* Task prompt *
Only the lines from the one containing "You are a GUI" through the final line below belong in the output, copied exactly and without pictures.
───── Provided entries ─────
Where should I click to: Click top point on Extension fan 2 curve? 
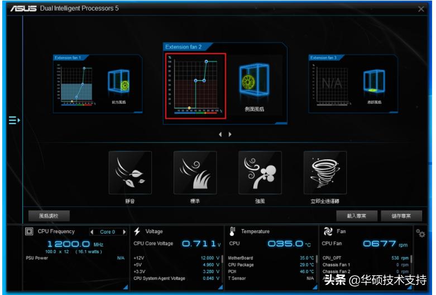tap(207, 61)
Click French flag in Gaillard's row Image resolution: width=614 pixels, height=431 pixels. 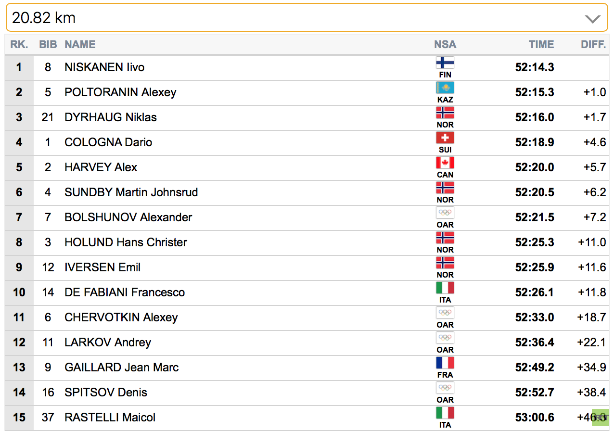point(445,363)
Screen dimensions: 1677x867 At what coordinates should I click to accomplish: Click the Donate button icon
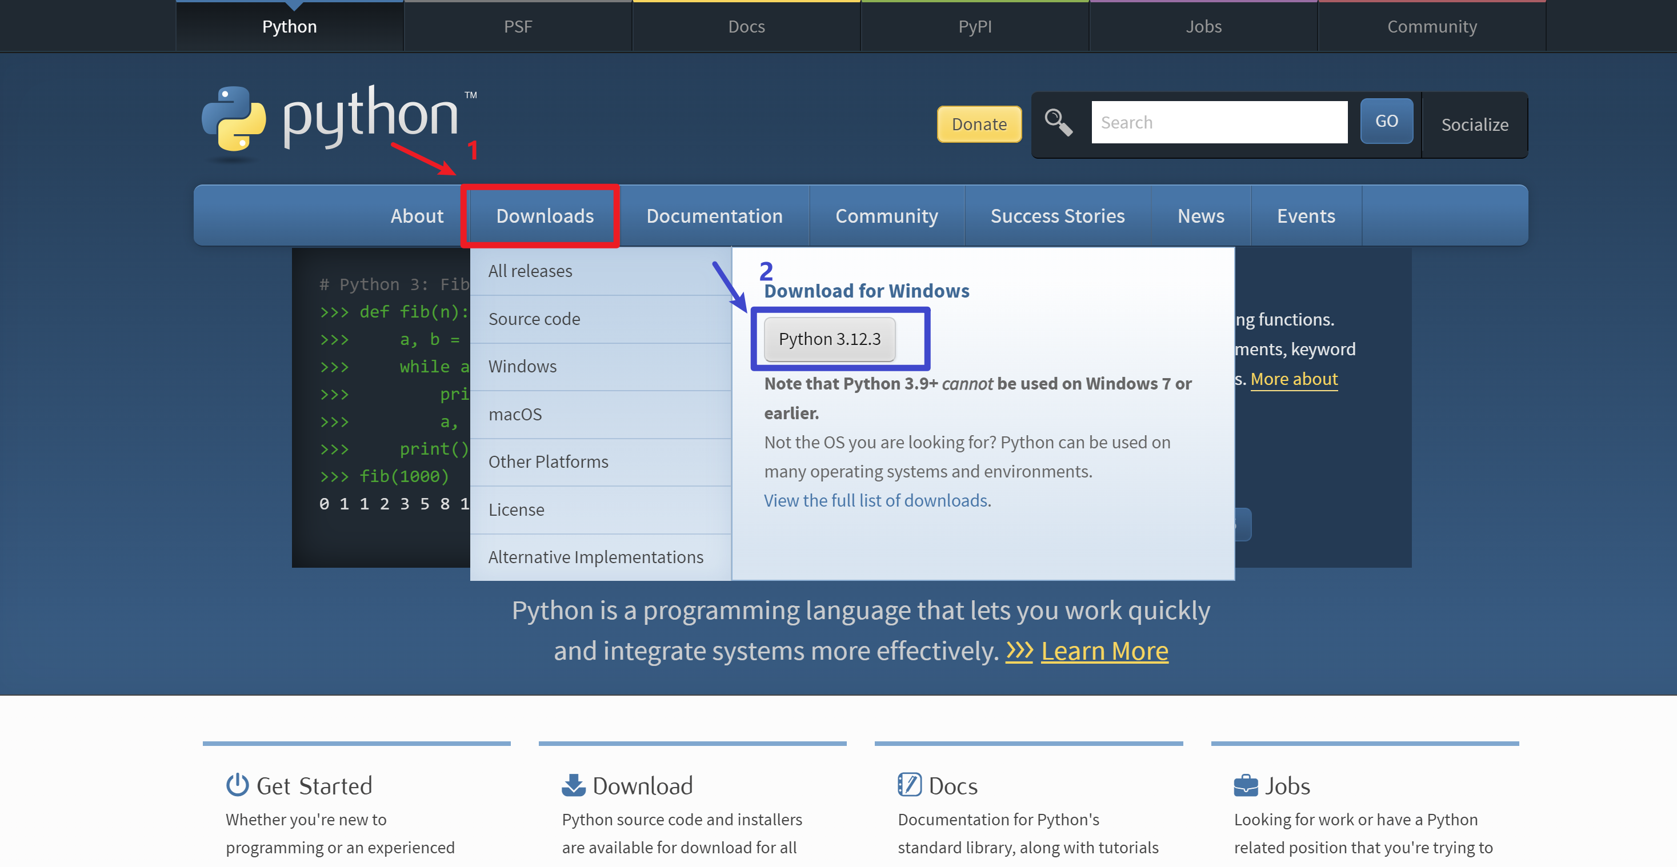click(977, 123)
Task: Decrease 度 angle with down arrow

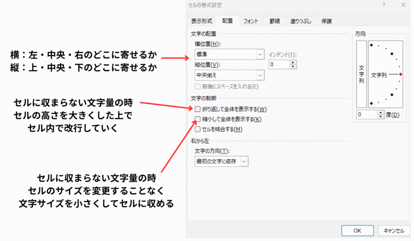Action: point(380,117)
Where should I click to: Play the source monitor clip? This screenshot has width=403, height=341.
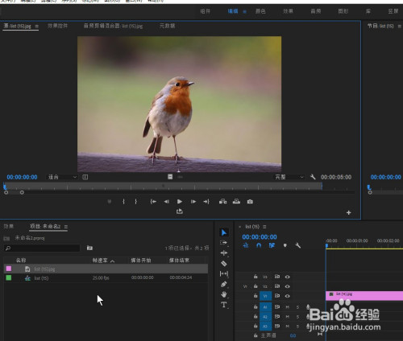point(180,202)
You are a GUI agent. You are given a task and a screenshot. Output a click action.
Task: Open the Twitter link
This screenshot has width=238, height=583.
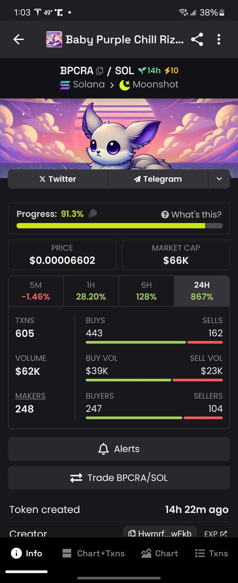point(58,179)
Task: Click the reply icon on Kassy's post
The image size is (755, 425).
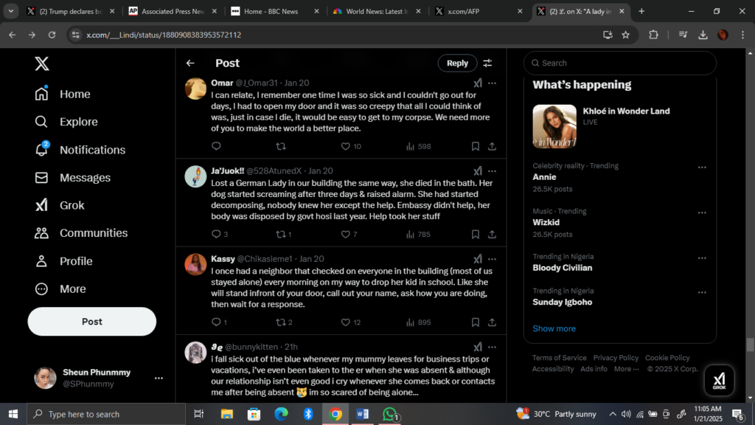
─────
* Worked solution *
You are a GUI agent. You are given a task and a screenshot. Output a click action.
Task: Open the Twitter link
This screenshot has width=238, height=583.
point(58,179)
Task: Click the reply icon on Kassy's post
The image size is (755, 425).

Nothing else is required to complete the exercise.